> **What needs to be done**:
Transcribe only what runs from the line containing "The width and height of the screenshot is (2400, 1400)." through the final line below, exactly, and leave every picture out.
(Given records Opens)
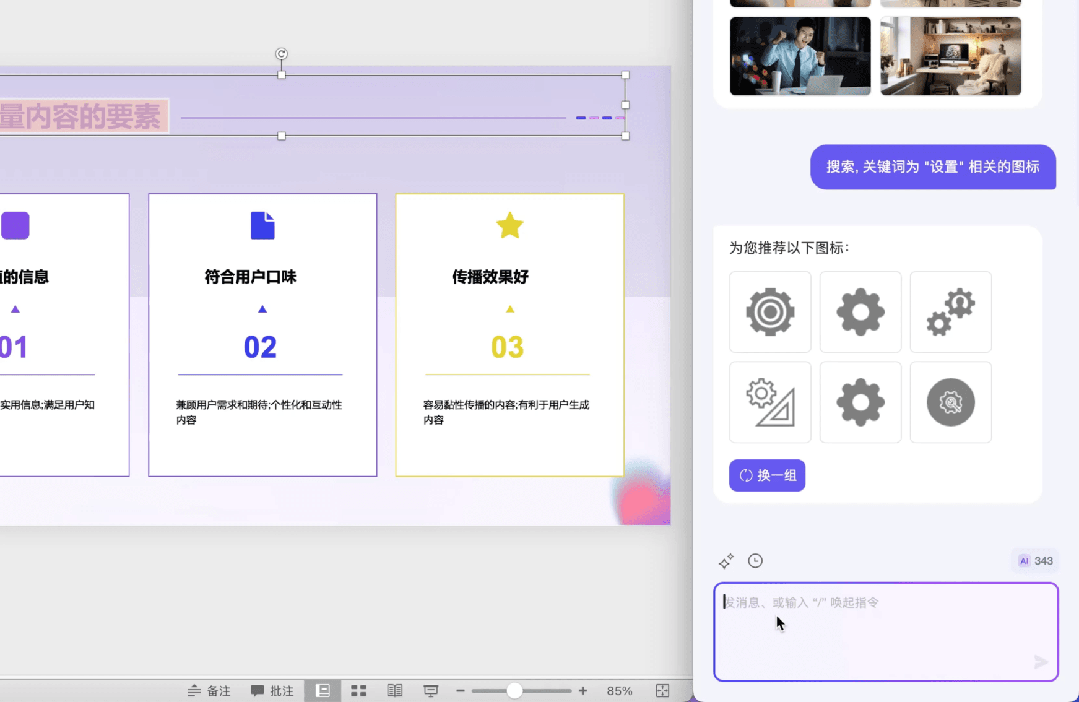This screenshot has height=702, width=1079.
Task: Select the gear with triangle ruler icon
Action: [770, 402]
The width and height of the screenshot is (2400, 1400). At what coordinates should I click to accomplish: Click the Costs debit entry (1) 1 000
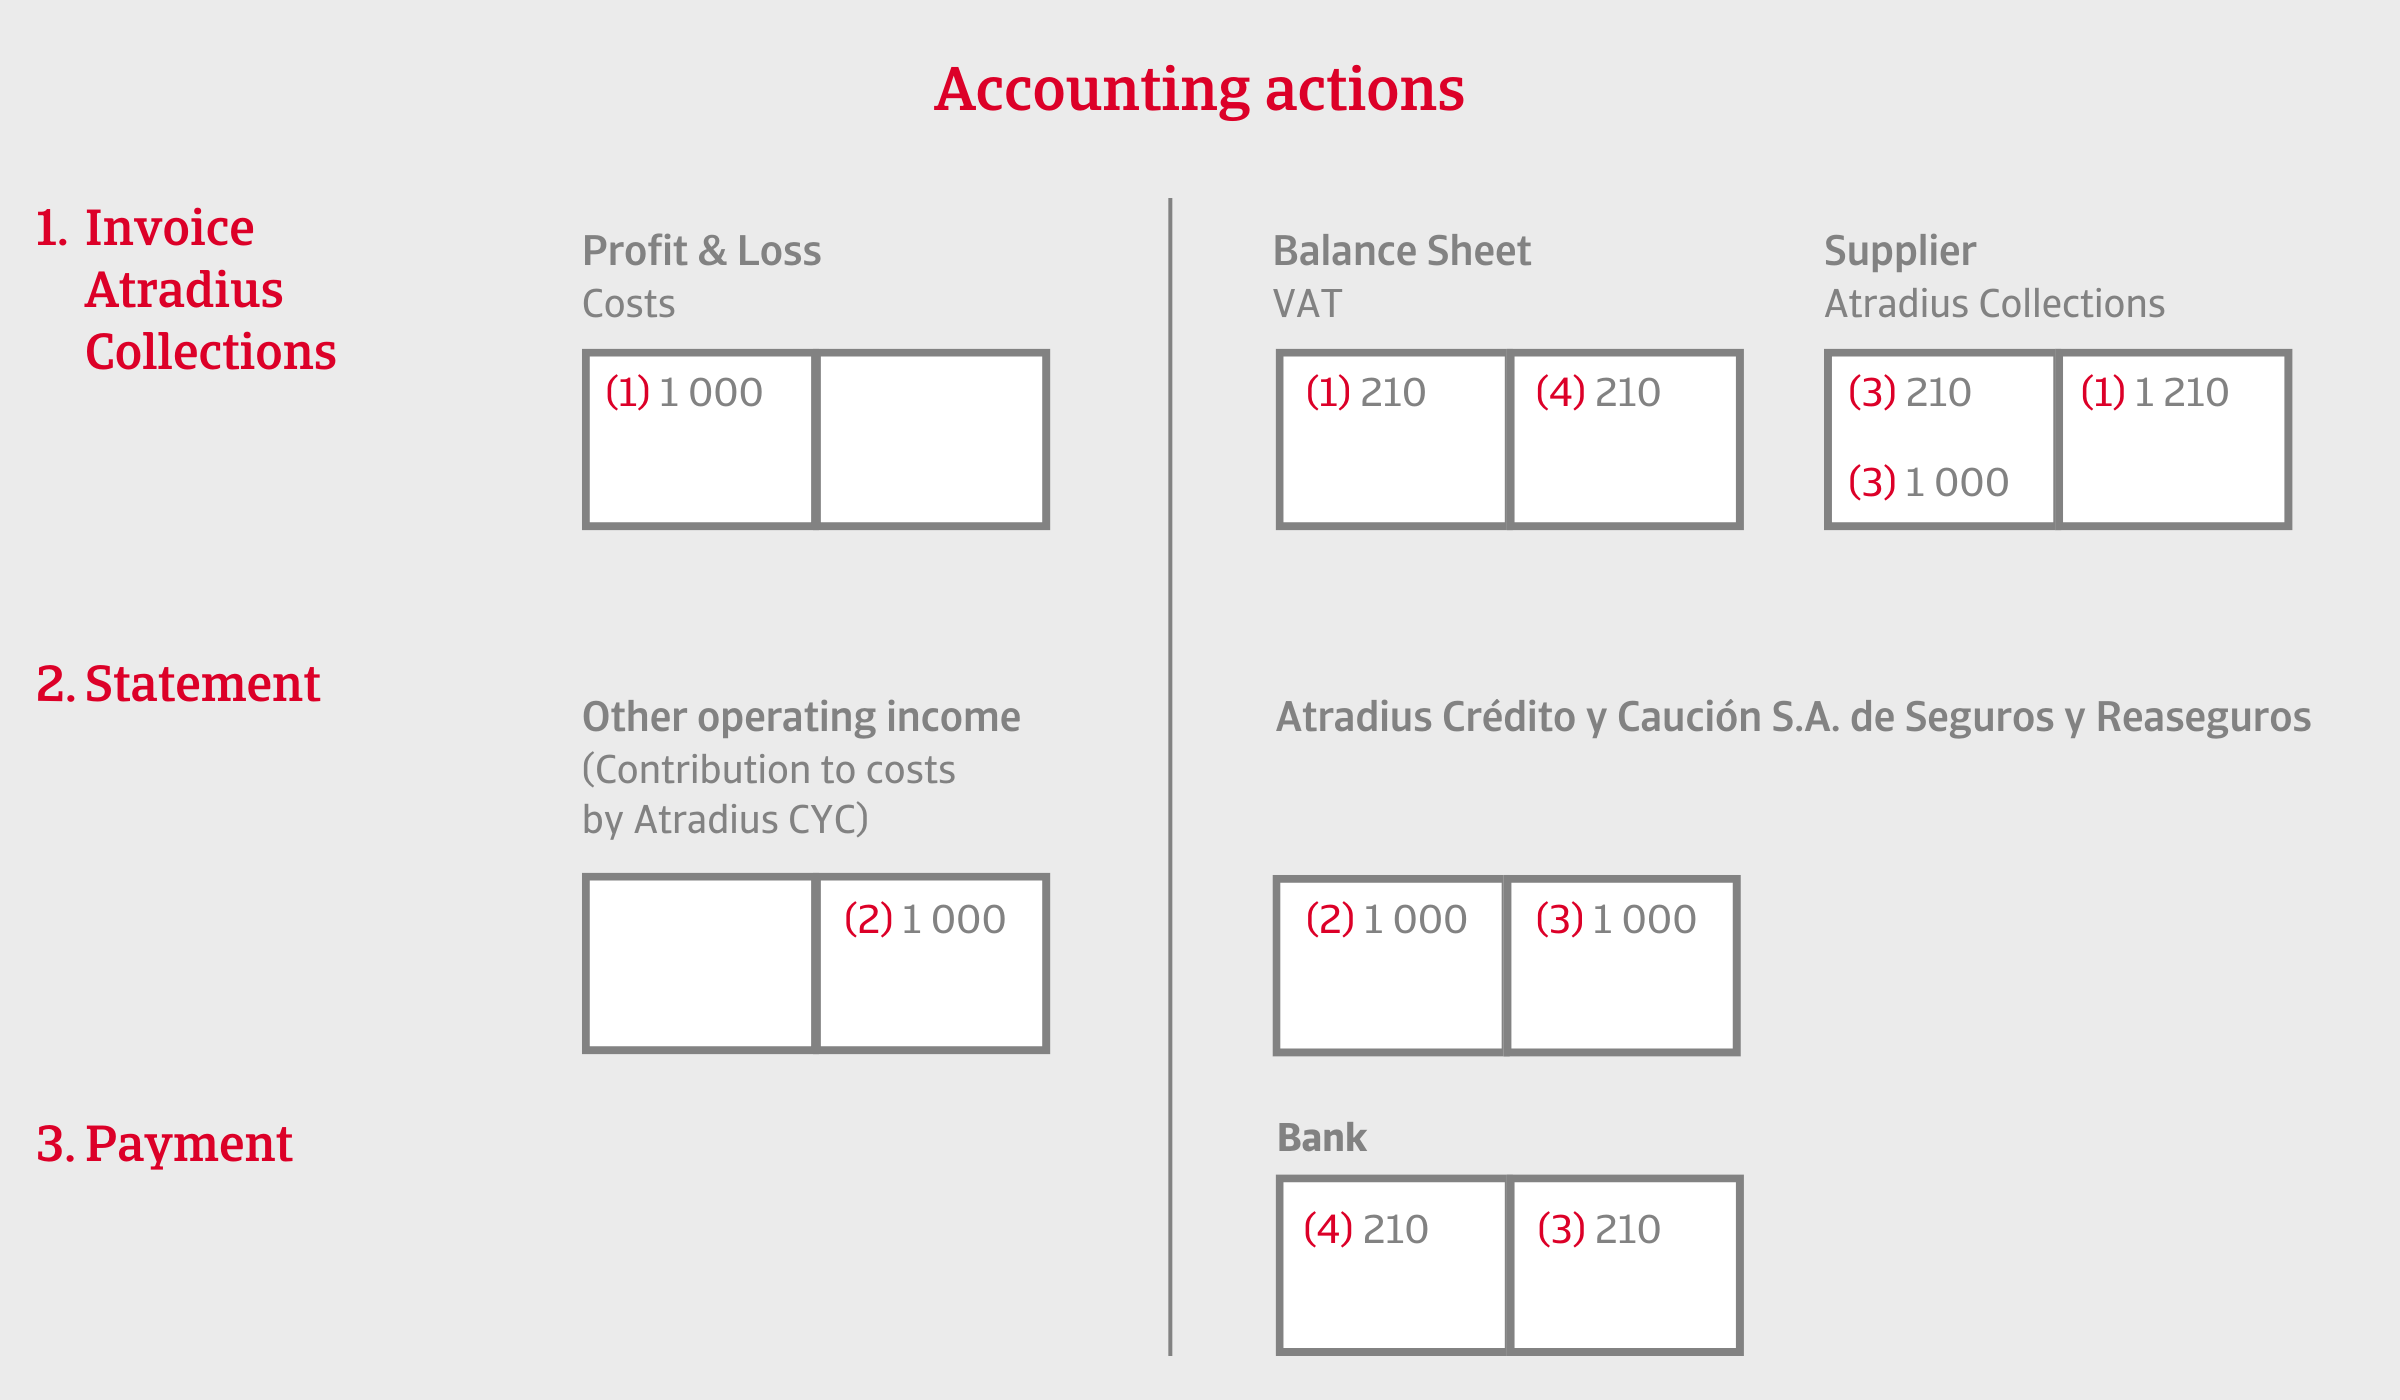click(x=684, y=392)
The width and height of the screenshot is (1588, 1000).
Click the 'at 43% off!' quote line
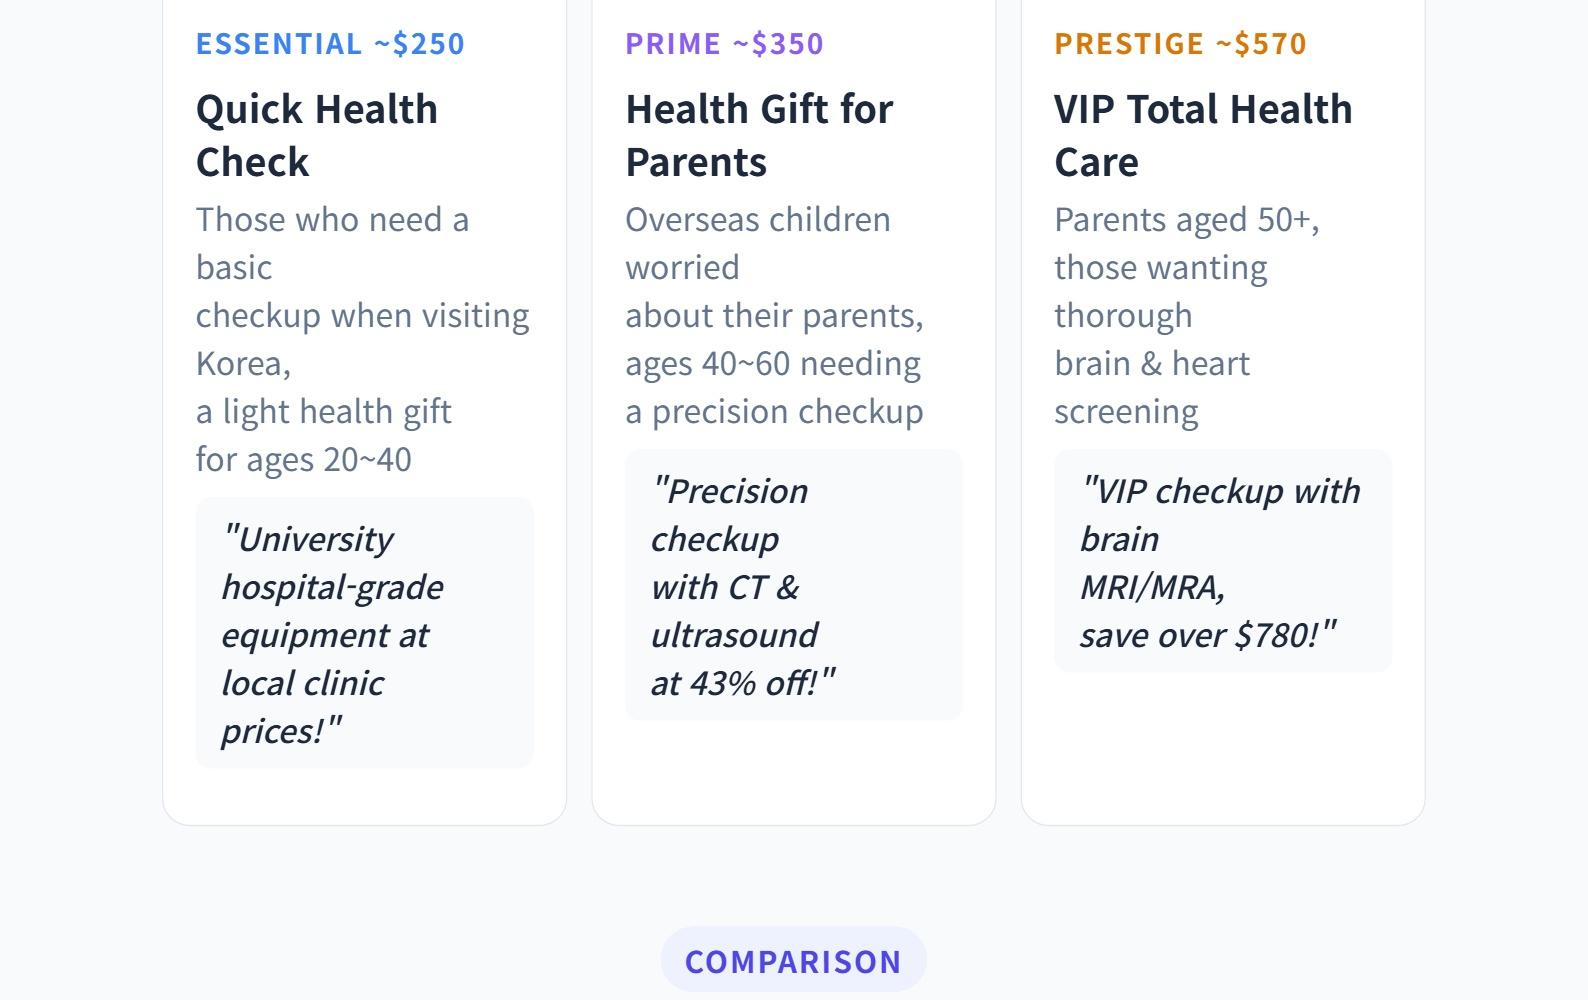(742, 684)
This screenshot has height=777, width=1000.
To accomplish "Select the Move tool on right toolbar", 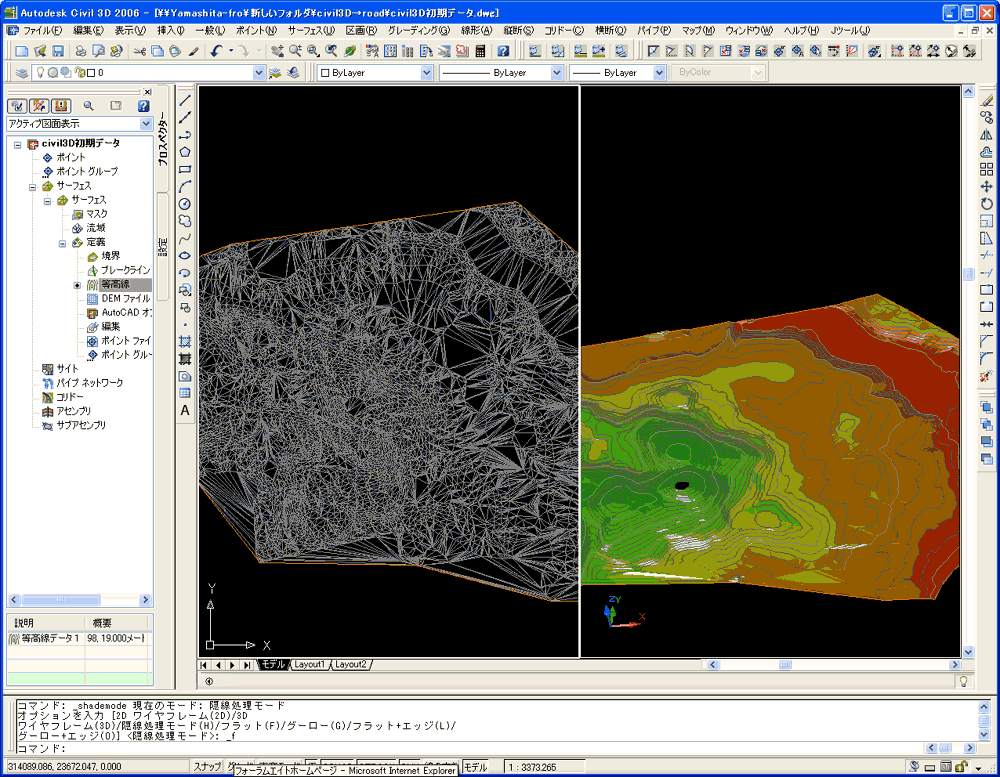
(Given records Closes)
> **Output**:
The width and height of the screenshot is (2400, 1400). At what coordinates should I click to accomplish: Click the Costs debit entry (1) 1 000
click(x=684, y=392)
The width and height of the screenshot is (1588, 1000).
Click the 'at 43% off!' quote line
(742, 684)
This screenshot has height=777, width=1000.
To accomplish "Select the Move tool on right toolbar", 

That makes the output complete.